En definitiva, lo que hace el recurrente es adentrarse en un argumentario que pasa por desconocer y no respetar el contenido de los hechos que han sido declarados probados, para ofrecer un planteamiento que parte de presupuestos fácticos no recogidos en el relato histórico de la sentencia recurrida sustentando sus razonamientos en afirmaciones que no vienen avaladas en los mismos, para incurrir de esta forma en un rechazable vicio procesal cual es la llamada "petición de principio" o "hacer supuesto de la cuestión", defecto que se produce cuando el recurso parte de premisas fácticas distintas a las de la resolución recurrida ( SSTS 8-11-2017, rec. 40/2017 - 3-5-2017, rec. 123/2016; 11- 2- 2016, rec, 98/2015; 3-2-2016; rec, 31/2015, entre otras muchas).
Lo expuesto conduce a la Sala a la confirmación de la sentencia de instancia
Vistos los artículos citados y los demás que son de general y pertinente aplicación.
Fallo
Desestimamos parcialmente el recurso de suplicación interpuesto por la representación de D. Faustino frente a la sentencia de fecha 9 de mayo de 2023, del Juzgado de lo Social núm. 1 de esta localidad, autos n.º 863/22, que confirmamos en su integridad. Sin costas.
Devuélvanse los autos originales al Juzgado de lo Social Nº 1 de Las Palmas de Gran Canaria, con testimonio de la presente una vez notificada y firme a las partes.
ADVERTENCIAS LEGALES
Contra esta sentencia cabe Recurso de Casación para Unificación de doctrina, que se preparará por las partes o el Ministerio Fiscal por escrito ante esta Sala de lo Social dentro de los DIEZ DÍAS siguientes a la notificación de la sentencia de acuerdo con lo dispuesto en los artículos 220 y 221 de la Ley 36/2011 de 11 de Octubre, Reguladora de la Jurisdicción Social.
Para su admisión será indispensable que todo recurrente que no tenga la condición de trabajador o causahabiente suyo, o beneficiario del régimen público de la Seguridad Social, y no goce del beneficio de justicia gratuita efectúe, dentro del plazo de preparación del recurso, el depósito de 600 € previsto en el artículo 229, con las excepciones previstas en el párrafo 4º, así como así como el importe de la condena, dentro del mismo plazo, según lo previsto en el artículo 230, presentando los correspondientes resguardos acreditativos de haberse ingresado en el BANCO DE SANTANDER c/c ?Las Palmas n.º 3537/0000/66/0902/23, pudiéndose sustituir dicha consignación en metálico por el aseguramiento mediante aval bancario en el que se hará constar la responsabilidad solidaria del avalista, y que habrá de aportarse en el mismo plazo. Si la condena consistiere en constituir el capital-coste de una pensión de Seguridad Social, el ingreso de éste habrá de hacerlo en la Tesorería General de la Seguridad Social.

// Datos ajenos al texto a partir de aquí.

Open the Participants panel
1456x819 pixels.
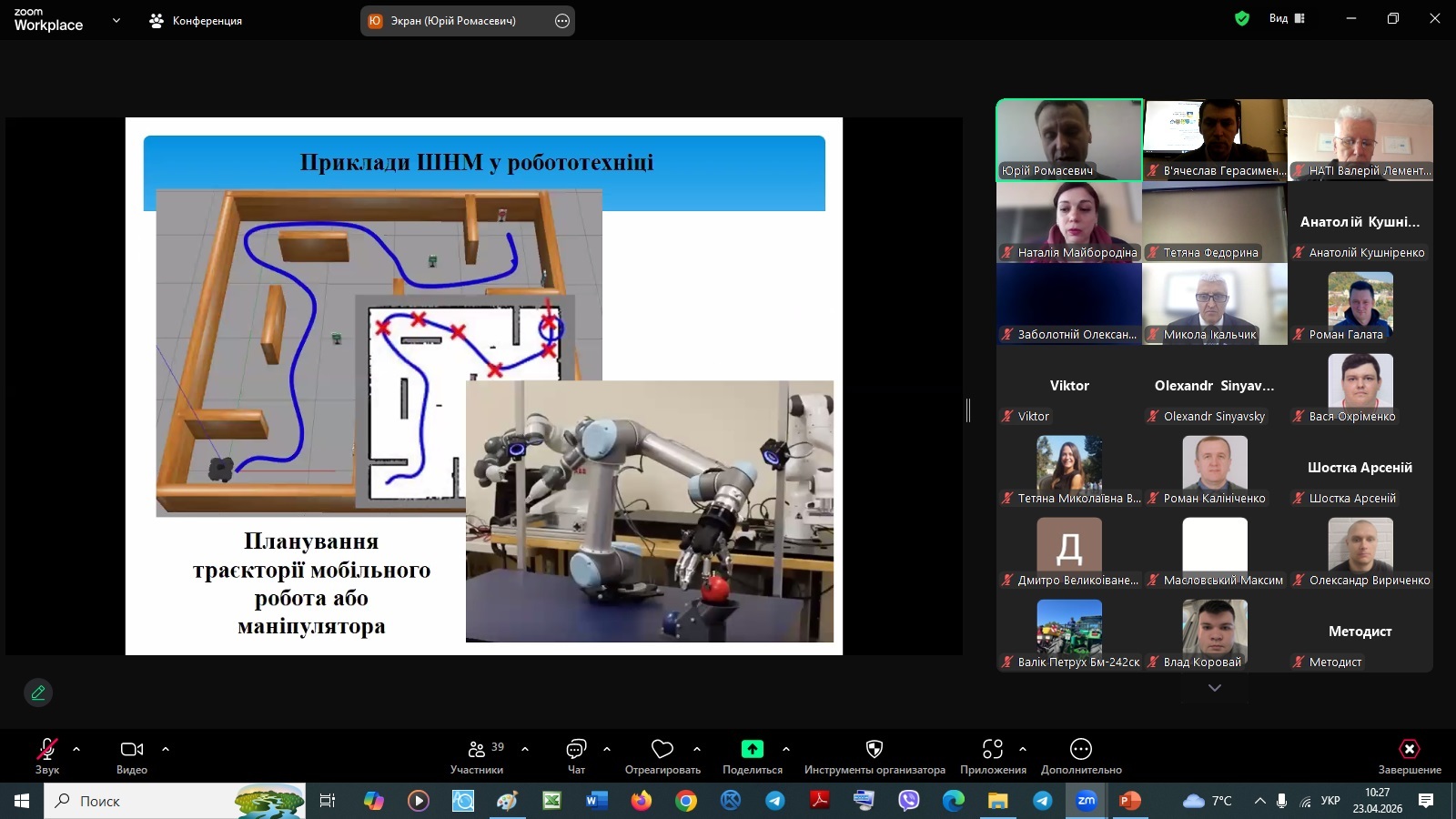476,755
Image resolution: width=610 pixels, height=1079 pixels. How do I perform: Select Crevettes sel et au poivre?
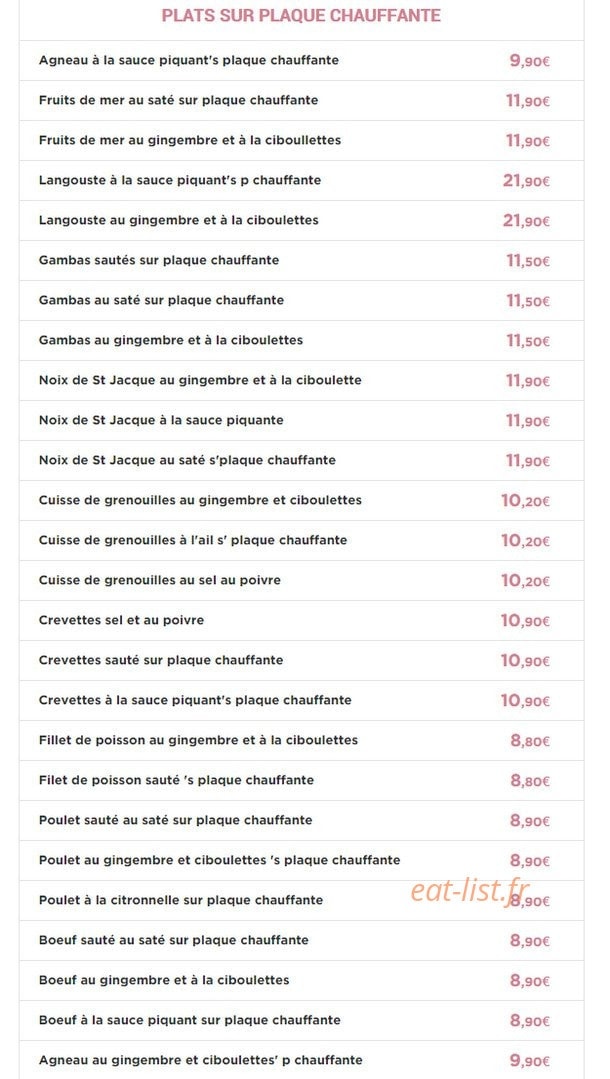pyautogui.click(x=301, y=620)
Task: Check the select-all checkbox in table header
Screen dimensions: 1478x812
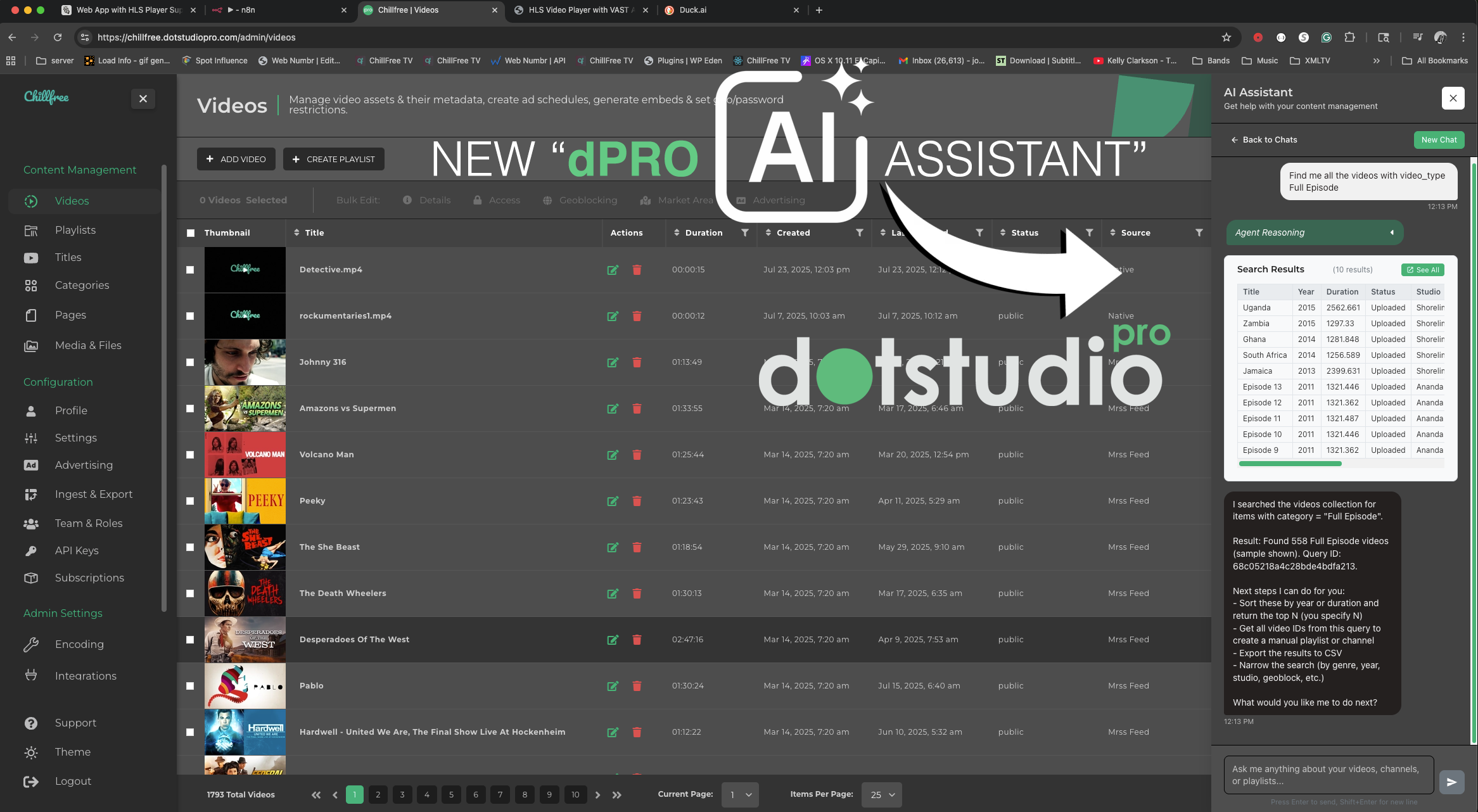Action: (x=191, y=233)
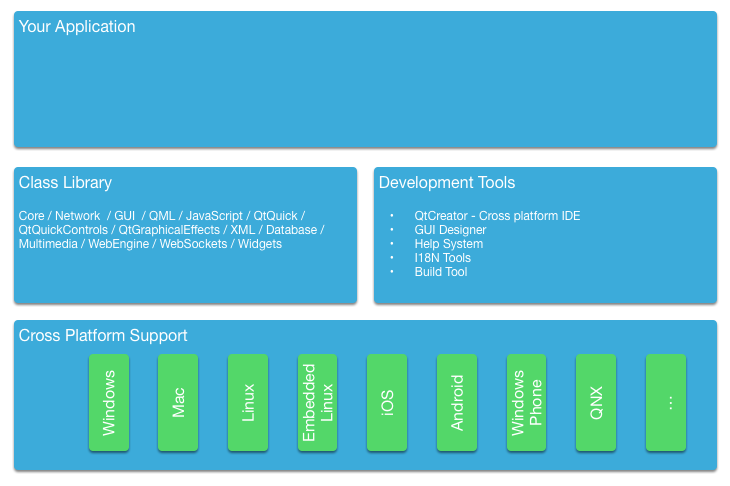Click the Linux platform green box

248,402
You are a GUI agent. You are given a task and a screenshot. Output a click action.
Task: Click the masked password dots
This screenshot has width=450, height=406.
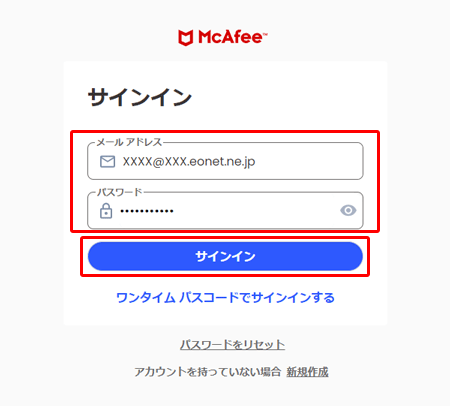(x=147, y=211)

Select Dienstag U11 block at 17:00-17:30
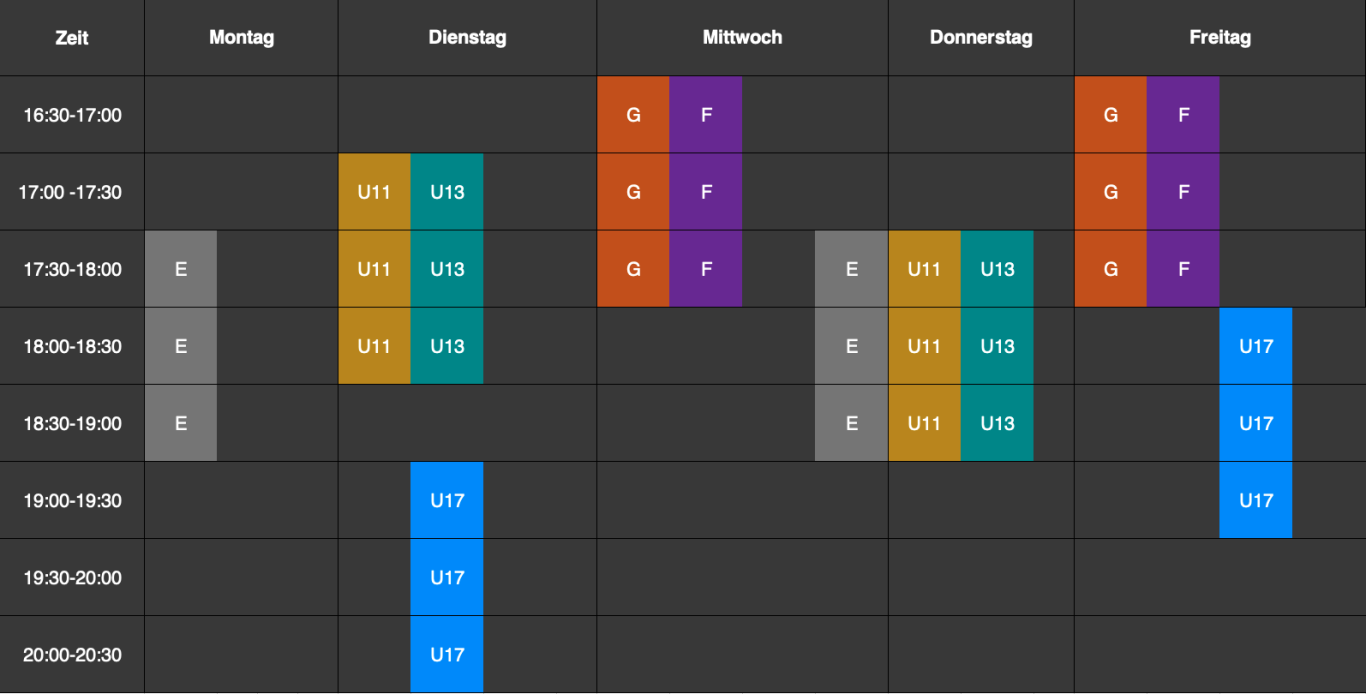(x=374, y=192)
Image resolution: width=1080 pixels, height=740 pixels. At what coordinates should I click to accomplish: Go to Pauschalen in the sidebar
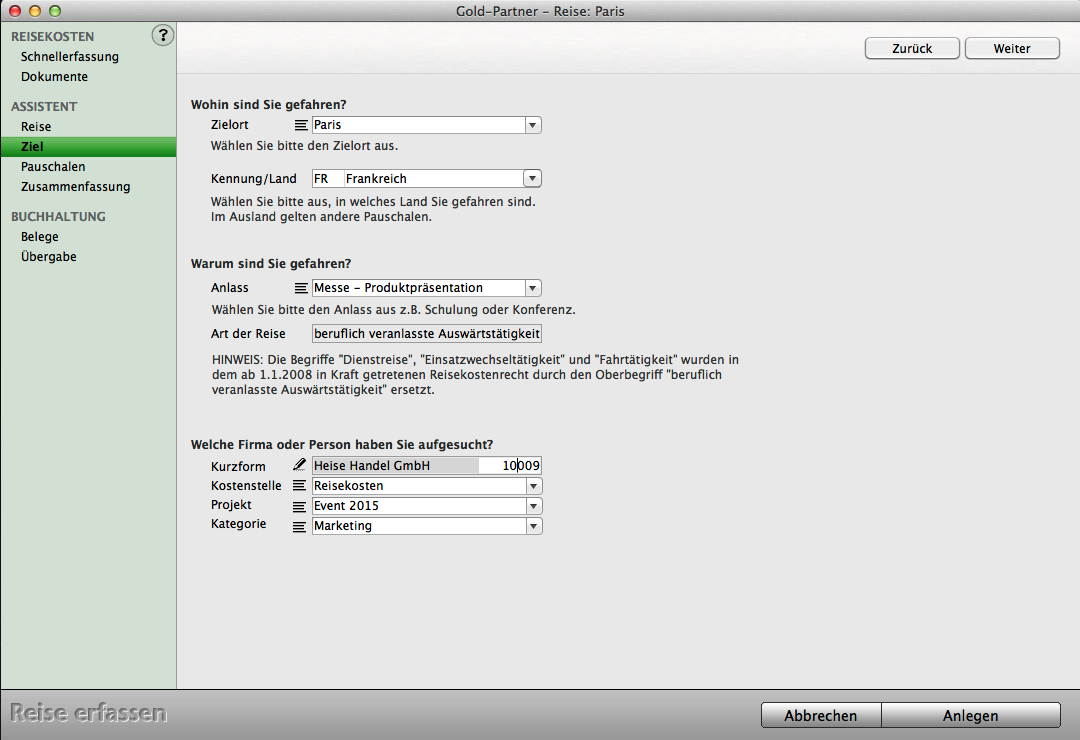click(53, 167)
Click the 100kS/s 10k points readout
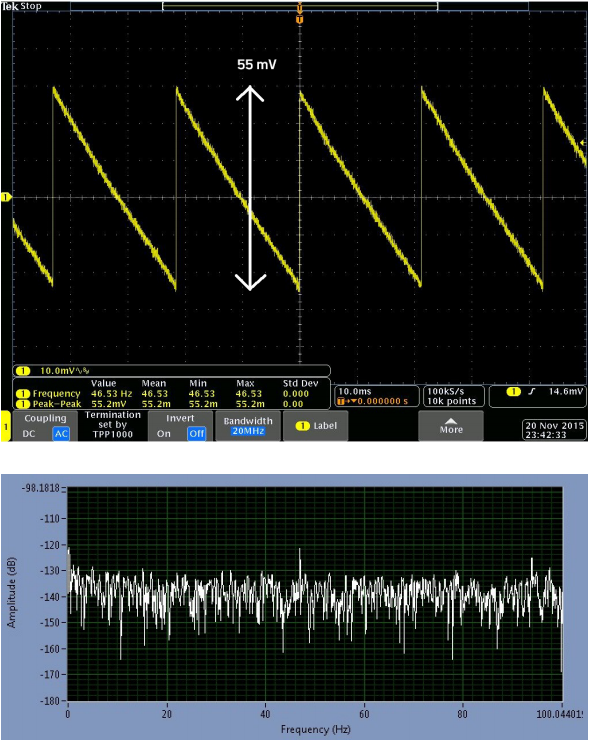The image size is (589, 740). pyautogui.click(x=454, y=396)
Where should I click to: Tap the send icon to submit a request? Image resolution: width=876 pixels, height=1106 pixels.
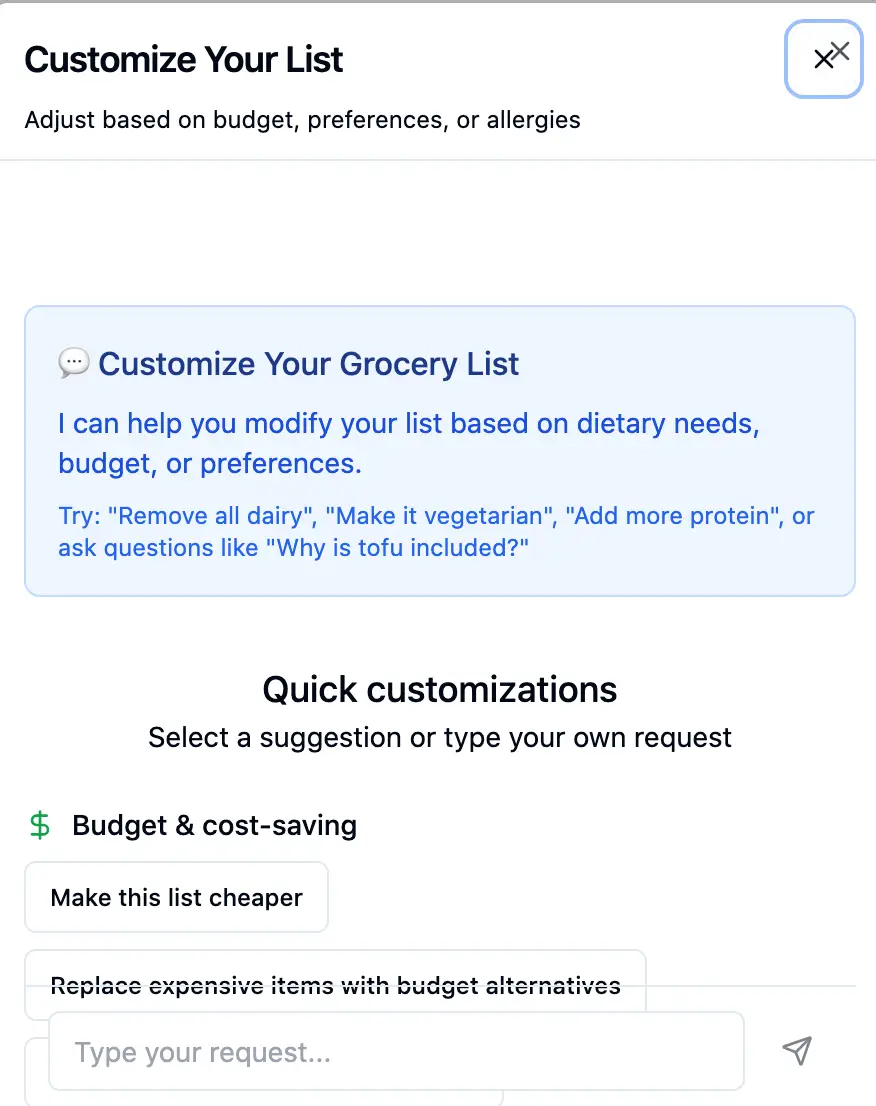click(x=796, y=1051)
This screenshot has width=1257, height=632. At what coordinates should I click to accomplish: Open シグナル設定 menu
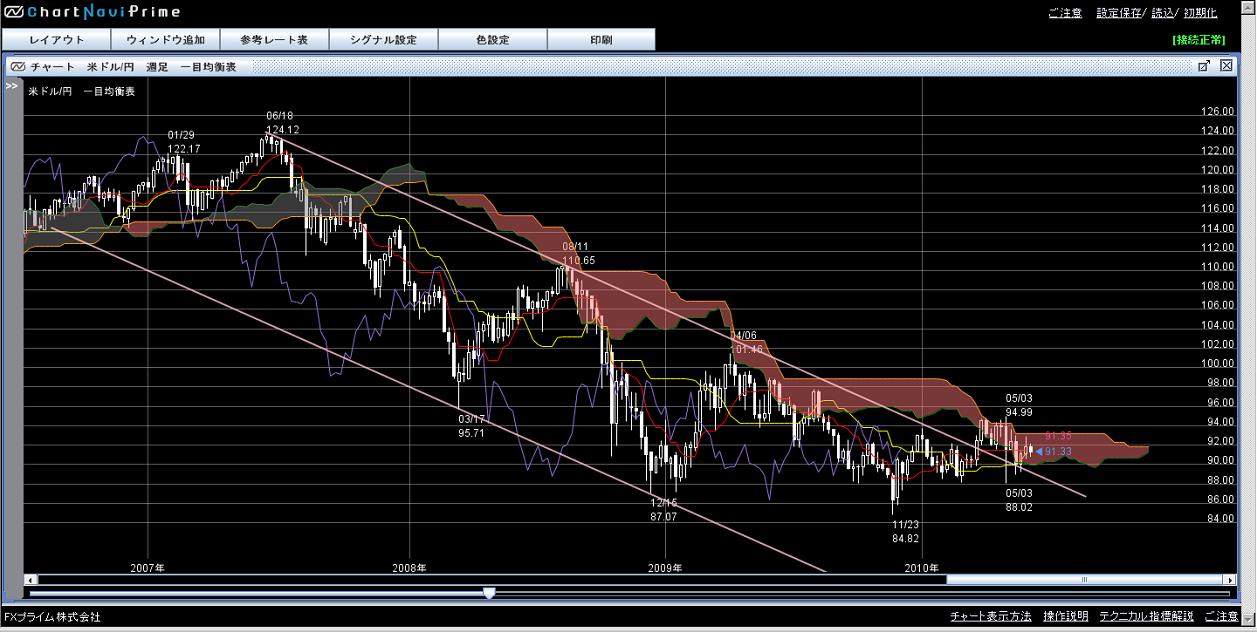pos(383,40)
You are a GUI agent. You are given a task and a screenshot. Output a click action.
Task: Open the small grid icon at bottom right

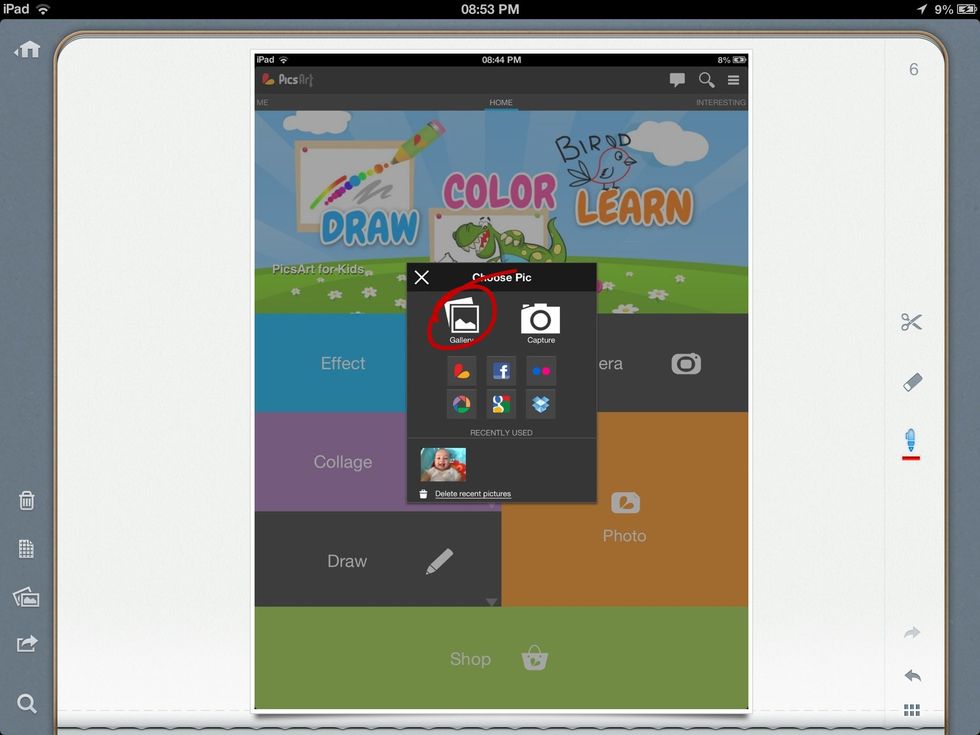point(911,710)
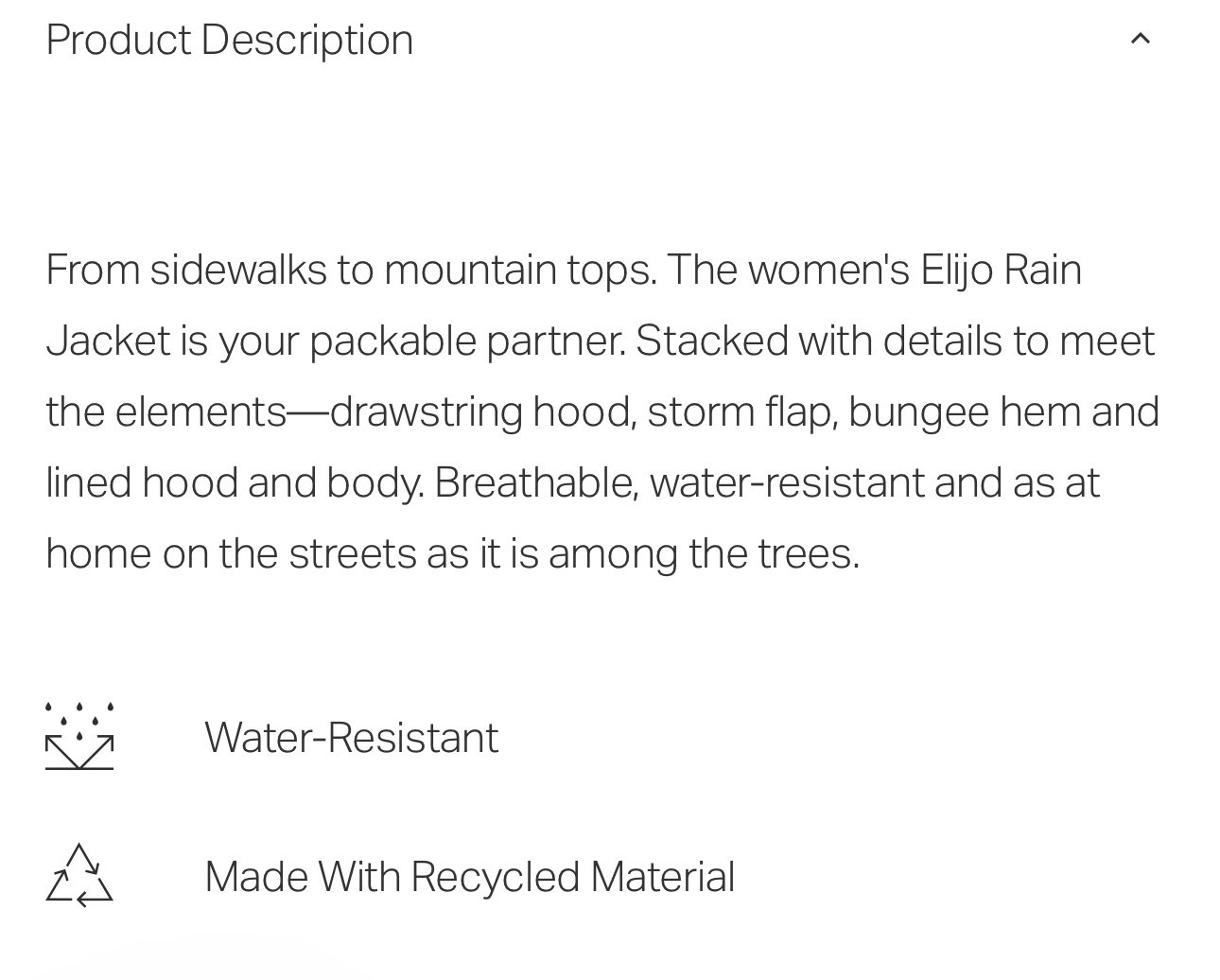Click the words 'the elements' in the paragraph
Viewport: 1220px width, 980px height.
click(x=166, y=412)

Para el supuesto de ingreso por transferencia bancaria, deberá realizarse la misma al siguiente número de cuenta: IBAN ES55 0049 3569 9200 0500 1274.
Consignándose en el campo Beneficiario la Cuenta de la Sala y en Observaciones o Concepto de la Transferencia los 16 dígitos que corresponden al procedimiento.
Notifíquese la Sentencia a la Fiscalía de este Tribunal y líbrese testimonio para su unión al rollo de su razón, incorporándose original al Libro de Sentencias.
Así por esta nuestra Sentencia, lo pronunciamos, mandamos y firmamos.